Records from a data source
►
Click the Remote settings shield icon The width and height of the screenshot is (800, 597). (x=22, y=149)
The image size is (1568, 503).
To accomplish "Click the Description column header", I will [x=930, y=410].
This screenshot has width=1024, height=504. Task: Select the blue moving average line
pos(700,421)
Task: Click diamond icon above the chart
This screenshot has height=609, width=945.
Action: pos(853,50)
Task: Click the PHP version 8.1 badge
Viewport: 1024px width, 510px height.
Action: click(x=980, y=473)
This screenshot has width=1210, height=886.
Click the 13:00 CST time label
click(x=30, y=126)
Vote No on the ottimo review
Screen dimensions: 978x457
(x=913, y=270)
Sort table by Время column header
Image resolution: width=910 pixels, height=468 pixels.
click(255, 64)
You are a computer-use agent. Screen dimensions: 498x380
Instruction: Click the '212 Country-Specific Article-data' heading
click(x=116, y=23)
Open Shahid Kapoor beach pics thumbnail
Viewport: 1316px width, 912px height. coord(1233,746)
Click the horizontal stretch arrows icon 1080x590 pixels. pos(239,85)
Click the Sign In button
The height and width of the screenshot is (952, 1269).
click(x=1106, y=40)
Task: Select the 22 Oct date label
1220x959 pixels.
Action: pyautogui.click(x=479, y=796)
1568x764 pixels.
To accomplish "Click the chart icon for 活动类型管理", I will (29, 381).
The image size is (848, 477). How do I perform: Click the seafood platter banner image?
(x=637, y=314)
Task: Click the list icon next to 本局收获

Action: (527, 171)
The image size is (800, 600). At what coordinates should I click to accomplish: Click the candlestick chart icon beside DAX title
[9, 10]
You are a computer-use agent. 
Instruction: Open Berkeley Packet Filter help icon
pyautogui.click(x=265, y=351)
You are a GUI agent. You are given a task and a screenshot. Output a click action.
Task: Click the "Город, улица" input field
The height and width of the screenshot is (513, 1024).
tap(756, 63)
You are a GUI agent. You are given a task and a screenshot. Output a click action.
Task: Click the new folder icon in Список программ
◄
### [THE PROBLEM]
The task requires an exact copy of all the lines above.

### [RESULT]
Click the Remote settings shield icon The width and height of the screenshot is (800, 597). (x=22, y=149)
The image size is (1568, 503).
To accomplish "Click the Description column header", I will [x=930, y=410].
This screenshot has width=1024, height=504. Task: Select the blue moving average line
pos(700,421)
Task: Click diamond icon above the chart
This screenshot has height=609, width=945.
Action: pos(853,50)
Task: Click the PHP version 8.1 badge
Viewport: 1024px width, 510px height.
Action: click(x=980, y=473)
This screenshot has width=1210, height=886.
Click the 13:00 CST time label
click(x=30, y=126)
Vote No on the ottimo review
Screen dimensions: 978x457
(x=913, y=270)
Sort table by Время column header
Image resolution: width=910 pixels, height=468 pixels.
click(255, 64)
You are a computer-use agent. Screen dimensions: 498x380
Instruction: Click the '212 Country-Specific Article-data' heading
click(x=116, y=23)
Open Shahid Kapoor beach pics thumbnail
Viewport: 1316px width, 912px height. coord(1233,746)
Click the horizontal stretch arrows icon 1080x590 pixels. pos(239,85)
Click the Sign In button
The height and width of the screenshot is (952, 1269).
click(x=1106, y=40)
Task: Select the 22 Oct date label
1220x959 pixels.
Action: pyautogui.click(x=479, y=796)
1568x764 pixels.
To accomplish "Click the chart icon for 活动类型管理", I will (29, 381).
The image size is (848, 477). How do I perform: Click the seafood platter banner image?
(x=637, y=314)
Task: Click the list icon next to 本局收获

Action: (527, 171)
The image size is (800, 600). At what coordinates should I click to accomplish: Click the candlestick chart icon beside DAX title
[9, 10]
You are a computer-use agent. 
Instruction: Open Berkeley Packet Filter help icon
pyautogui.click(x=265, y=351)
You are a GUI agent. You are given a task and a screenshot. Output a click action.
Task: Click the "Город, улица" input field
The height and width of the screenshot is (513, 1024).
tap(756, 63)
You are a GUI agent. You are given a task and a screenshot. Output a click action.
Task: Click the new folder icon in Список программ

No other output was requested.